When architecting HPC systems Seymour Cray once said performance is all about balance. The balance between processor capability, memory capacity and system bandwidth enables applications to deliver peak performance. Intel works on hardware and software technologies that will accelerate applications "total" performance and not just a part of it. When considering "total" performance it is necessary to pay attention to a number of components including: CPUs (cores), memory, interconnect, OS and others. There are many ways to accelerate performance today. The question is: do we look at total performance or is it just a fraction of the problem? It needs to be a system approach which offers users a robust computing environment capable of delivering performance for algorithms for dealing with things like intensive data movement, branching and predicting, combination of vector and scalar operations, ect. It is the combination of processing capacity, memory capacity and system bandwidth that delivers total application performance.

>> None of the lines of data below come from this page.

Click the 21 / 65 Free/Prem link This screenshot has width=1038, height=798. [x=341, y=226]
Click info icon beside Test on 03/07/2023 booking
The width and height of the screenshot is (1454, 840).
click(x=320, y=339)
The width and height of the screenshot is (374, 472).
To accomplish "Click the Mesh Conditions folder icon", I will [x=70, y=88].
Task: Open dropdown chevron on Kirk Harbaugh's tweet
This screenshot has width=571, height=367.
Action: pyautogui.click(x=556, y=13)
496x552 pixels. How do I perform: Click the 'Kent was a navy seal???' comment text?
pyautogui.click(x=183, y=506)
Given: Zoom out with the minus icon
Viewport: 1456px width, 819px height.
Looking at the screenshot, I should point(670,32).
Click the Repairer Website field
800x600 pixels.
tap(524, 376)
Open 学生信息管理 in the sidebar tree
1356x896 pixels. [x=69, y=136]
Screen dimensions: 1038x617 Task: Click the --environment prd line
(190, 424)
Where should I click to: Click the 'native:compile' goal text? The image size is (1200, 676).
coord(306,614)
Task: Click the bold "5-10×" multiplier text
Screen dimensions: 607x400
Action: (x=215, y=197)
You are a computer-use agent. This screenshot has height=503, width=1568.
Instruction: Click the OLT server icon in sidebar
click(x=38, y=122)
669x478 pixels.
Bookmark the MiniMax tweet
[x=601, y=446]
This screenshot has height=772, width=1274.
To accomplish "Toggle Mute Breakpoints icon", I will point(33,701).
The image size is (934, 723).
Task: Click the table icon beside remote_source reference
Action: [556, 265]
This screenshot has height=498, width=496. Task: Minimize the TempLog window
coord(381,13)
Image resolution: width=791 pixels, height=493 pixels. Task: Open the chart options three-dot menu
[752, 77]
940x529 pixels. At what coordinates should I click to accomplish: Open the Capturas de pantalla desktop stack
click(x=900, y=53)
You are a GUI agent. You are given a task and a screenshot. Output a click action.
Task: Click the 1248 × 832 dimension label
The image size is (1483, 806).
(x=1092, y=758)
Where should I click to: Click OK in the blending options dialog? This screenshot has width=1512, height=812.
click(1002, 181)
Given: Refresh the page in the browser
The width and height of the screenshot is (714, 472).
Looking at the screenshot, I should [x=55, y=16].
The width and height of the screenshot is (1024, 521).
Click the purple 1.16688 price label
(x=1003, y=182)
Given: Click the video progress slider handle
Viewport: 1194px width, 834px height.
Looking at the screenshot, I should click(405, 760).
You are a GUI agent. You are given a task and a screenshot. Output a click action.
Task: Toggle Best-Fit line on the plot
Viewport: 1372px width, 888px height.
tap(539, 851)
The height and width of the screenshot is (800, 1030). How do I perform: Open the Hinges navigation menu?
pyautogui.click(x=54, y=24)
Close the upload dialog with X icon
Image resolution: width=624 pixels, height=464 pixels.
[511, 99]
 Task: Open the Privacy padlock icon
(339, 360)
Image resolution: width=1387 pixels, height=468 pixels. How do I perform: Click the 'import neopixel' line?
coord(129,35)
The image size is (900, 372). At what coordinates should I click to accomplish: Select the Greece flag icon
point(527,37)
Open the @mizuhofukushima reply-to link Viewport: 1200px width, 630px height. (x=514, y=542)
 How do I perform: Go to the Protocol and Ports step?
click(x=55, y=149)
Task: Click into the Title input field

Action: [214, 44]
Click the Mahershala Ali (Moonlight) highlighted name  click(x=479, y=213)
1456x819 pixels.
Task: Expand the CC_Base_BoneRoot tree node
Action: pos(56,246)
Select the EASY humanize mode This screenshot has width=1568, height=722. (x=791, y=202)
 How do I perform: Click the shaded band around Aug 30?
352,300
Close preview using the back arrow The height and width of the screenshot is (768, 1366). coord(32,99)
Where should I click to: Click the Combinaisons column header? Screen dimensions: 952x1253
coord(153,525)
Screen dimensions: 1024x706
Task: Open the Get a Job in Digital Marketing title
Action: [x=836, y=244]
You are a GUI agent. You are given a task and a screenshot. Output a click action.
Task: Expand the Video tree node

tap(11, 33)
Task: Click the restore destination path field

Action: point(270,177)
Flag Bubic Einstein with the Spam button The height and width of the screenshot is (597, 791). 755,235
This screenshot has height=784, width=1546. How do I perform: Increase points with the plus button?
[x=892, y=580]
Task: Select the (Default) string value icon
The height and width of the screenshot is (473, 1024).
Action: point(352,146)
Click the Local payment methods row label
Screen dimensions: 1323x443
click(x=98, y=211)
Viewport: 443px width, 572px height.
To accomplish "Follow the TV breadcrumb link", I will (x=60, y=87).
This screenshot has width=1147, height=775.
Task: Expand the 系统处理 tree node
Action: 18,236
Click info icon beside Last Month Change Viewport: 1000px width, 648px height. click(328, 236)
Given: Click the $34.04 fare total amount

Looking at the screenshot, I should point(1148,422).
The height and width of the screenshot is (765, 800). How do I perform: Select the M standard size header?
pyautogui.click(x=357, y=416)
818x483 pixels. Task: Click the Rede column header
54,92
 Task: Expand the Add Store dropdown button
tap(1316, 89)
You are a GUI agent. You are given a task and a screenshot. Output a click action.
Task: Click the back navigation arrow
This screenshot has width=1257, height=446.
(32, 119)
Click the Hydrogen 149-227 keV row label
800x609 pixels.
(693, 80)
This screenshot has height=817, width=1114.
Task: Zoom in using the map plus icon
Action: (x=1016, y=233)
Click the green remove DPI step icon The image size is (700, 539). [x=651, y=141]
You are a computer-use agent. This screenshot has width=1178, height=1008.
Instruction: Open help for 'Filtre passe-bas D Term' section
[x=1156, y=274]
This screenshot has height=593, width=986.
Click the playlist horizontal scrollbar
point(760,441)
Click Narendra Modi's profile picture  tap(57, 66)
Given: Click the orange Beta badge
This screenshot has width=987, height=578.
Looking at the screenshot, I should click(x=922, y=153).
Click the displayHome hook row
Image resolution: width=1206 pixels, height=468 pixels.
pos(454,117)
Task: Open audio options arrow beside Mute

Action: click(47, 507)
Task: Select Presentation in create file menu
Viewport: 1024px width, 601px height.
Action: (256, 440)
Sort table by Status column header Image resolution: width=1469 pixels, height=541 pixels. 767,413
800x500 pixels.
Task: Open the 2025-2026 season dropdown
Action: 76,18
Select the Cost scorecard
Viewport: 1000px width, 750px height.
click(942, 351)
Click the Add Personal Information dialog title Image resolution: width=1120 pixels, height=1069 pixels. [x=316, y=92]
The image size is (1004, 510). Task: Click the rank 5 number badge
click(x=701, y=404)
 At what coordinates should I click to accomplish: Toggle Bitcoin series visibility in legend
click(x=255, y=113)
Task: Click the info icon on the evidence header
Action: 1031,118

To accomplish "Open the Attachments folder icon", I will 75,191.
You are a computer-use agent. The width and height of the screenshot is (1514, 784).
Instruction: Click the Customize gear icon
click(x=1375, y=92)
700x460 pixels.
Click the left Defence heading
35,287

There is no doubt that parallelization is an important aspect of upgrading application performance but threading should not be the first step in optimizing an application. In some cases, you might gain greater performance improvements by optimizing the serial version than by creating a parallel one; this can be achieved using serial and vector optimizations. HPC hardware accelerators -- GPUs, FPGAs, the Cell processor, and custom ASICs like the ClearSpeed floating point device -- have created perception in HPC community that they provide a higher performance then general purpose CPUs. How does this look in reality when we consider broad picture of HPC code and taking in to consideration total performance and some fundamental principles e.g. Amdahl's law or Gustafson's observation?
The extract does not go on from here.